COMPITI —
1. Rispondi alle domande sul testo su tecnologia e lavoro:
(a) Secondo chi scrive, che cosa si ottiene per mezzo della tecnologia?
(b) Di quali rapporti è esperto il sociologo Luciano Gallino?
(c) Nella sua risposta, che cosa dice Gallino che sia essenzialmente la tecnologia?
2. Prosegui il testo su tecnologia e lavoro a partire dall'ultima frase riportata.

SEZIONE DOCUMENTO —
- - - - -

Per
mezzo della tecnologia si produce di più con minor dispendio di
tempo e con un minor utilizzo di risorse umane, perciò mi chiedo se
i posti di lavoro vengano creati o ridotti.
Propongo
alcuni frammenti dell' intervista al professor Luciano Gallino,
sociologo esperto dei rapporti tra la tecnologia e il mondo del
lavoro.
Professor
Luciano Gallino, secondo lei, stiamo andando verso una forma di
disoccupazione tecnologica? In altre parole, è possibile che le
nuove tecnologie portino non a un aumento, ma a una riduzione delle
opportunità di lavoro?
Bisogna intendersi: la
tecnologia è essenzialmente un mezzo per fare due cose diverse.

- - - - -

SEZIONE DATI —
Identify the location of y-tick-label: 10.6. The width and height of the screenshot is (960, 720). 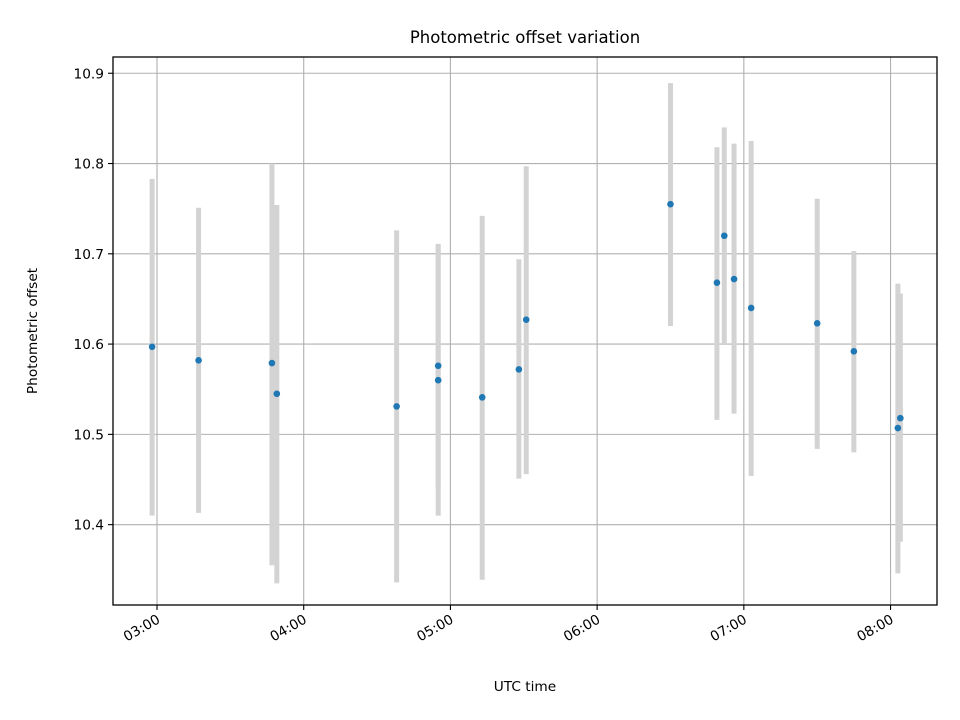
(89, 345).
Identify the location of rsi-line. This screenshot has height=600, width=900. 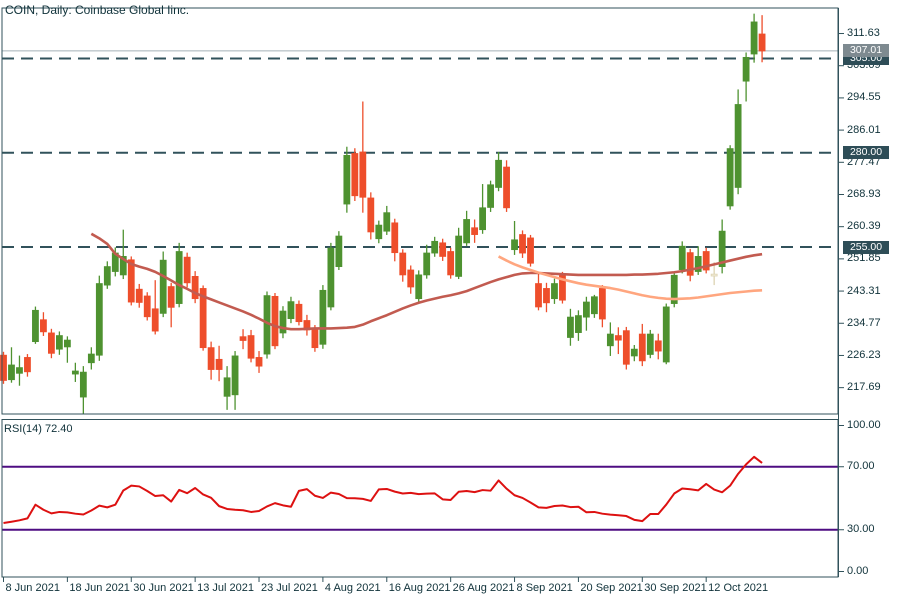
(383, 490).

- - - - -

RISPOSTE —
1.
(a) Si produce di più con minor dispendio di tempo e con un minor utilizzo di risorse umane.
(b) Dei rapporti tra la tecnologia e il mondo del lavoro.
(c) Un mezzo per fare due cose diverse.

2.
Da un lato si
può cercare di produrre di più, anche molto di più, utilizzando
la stessa quantità di forze di lavoro. D'altra parte, si può
cercare di utilizzare le potenzialità della tecnologia per ridurre
le forze di lavoro impiegate per produrre un determinato volume di
beni o di servizi. E di qui viene fuori
un’equazione molto semplice: fintanto che si riesce ad aumentare
la produzione, il che vuol dire fintanto che
si riescono ad allargare i mercati, la tecnologia non produce
disoccupazione, perché la forza lavoro
rimane costante e quello che si allarga sono i volumi di produzione,
sono i mercati. I mercati, però, diversi tra di loro, variati come
sono, non possono in generale espandersi all'infinito. Quando
i mercati non possono più espandersi, la tecnologia viene impiegata
prevalentemente per ridurre le forze di lavoro e incomincia a
profilarsi lo spettro della disoccupazione tecnologica.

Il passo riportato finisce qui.